[Saved data entries]

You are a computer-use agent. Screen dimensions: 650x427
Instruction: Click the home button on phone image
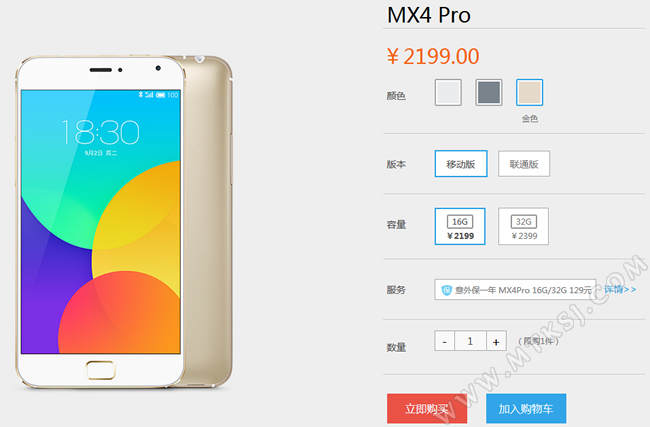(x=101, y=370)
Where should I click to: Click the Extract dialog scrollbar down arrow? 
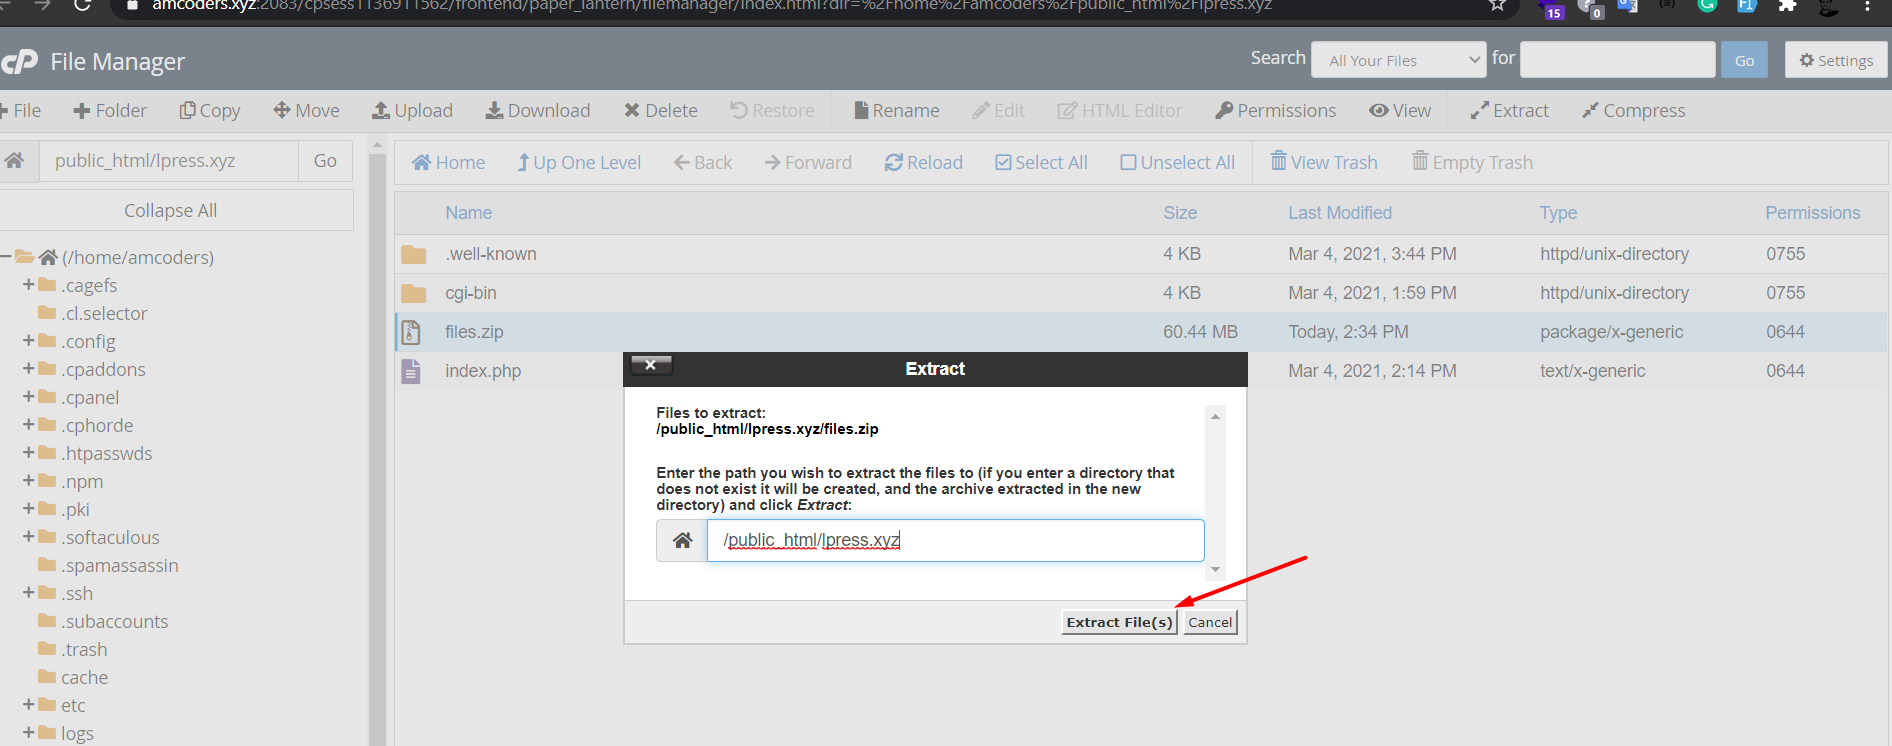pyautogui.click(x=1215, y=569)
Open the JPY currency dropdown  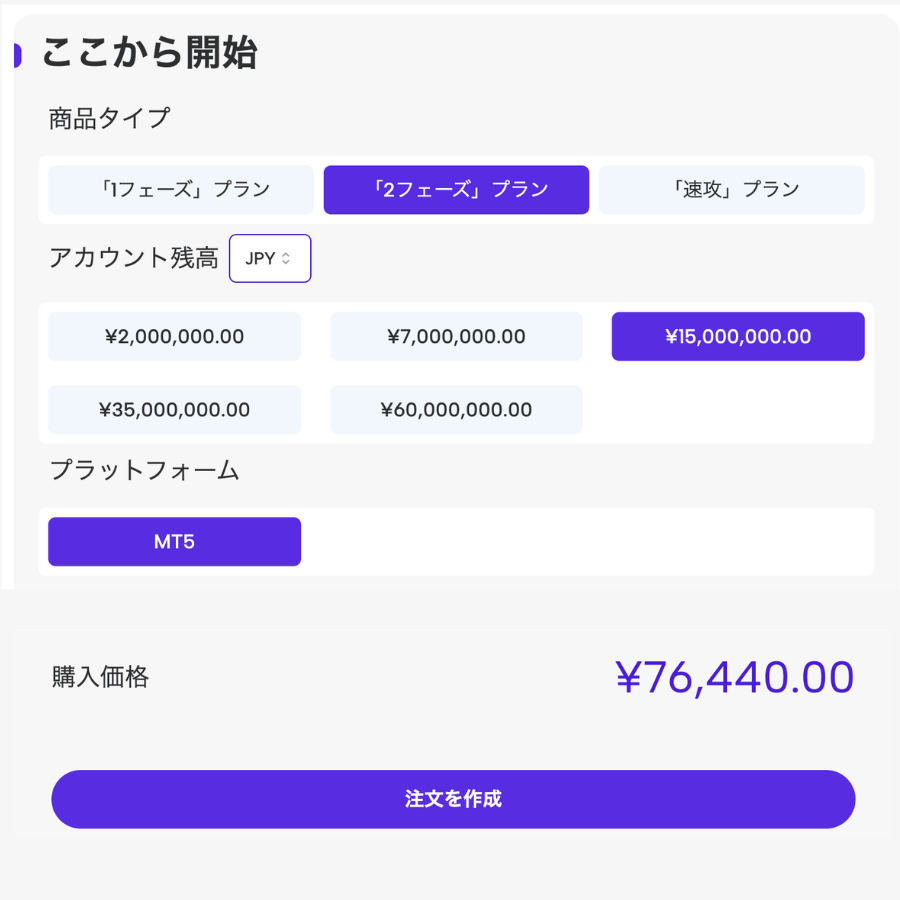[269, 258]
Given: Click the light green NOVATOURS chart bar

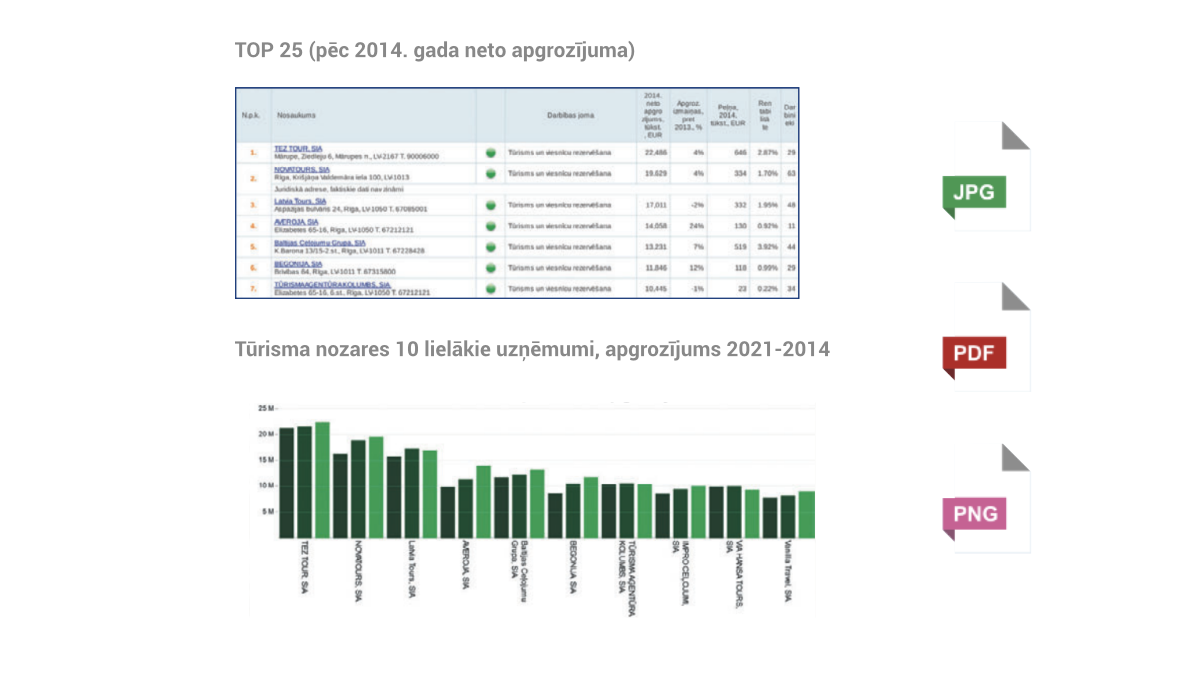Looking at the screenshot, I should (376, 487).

#### Goal of the exercise:
Only an exact copy belongs in the answer: the lines from the one containing "Given: Click the" through the end of the records, both ends included, minus the pictures.

#### Response to the task:
Given: Click the light green NOVATOURS chart bar

Looking at the screenshot, I should (376, 487).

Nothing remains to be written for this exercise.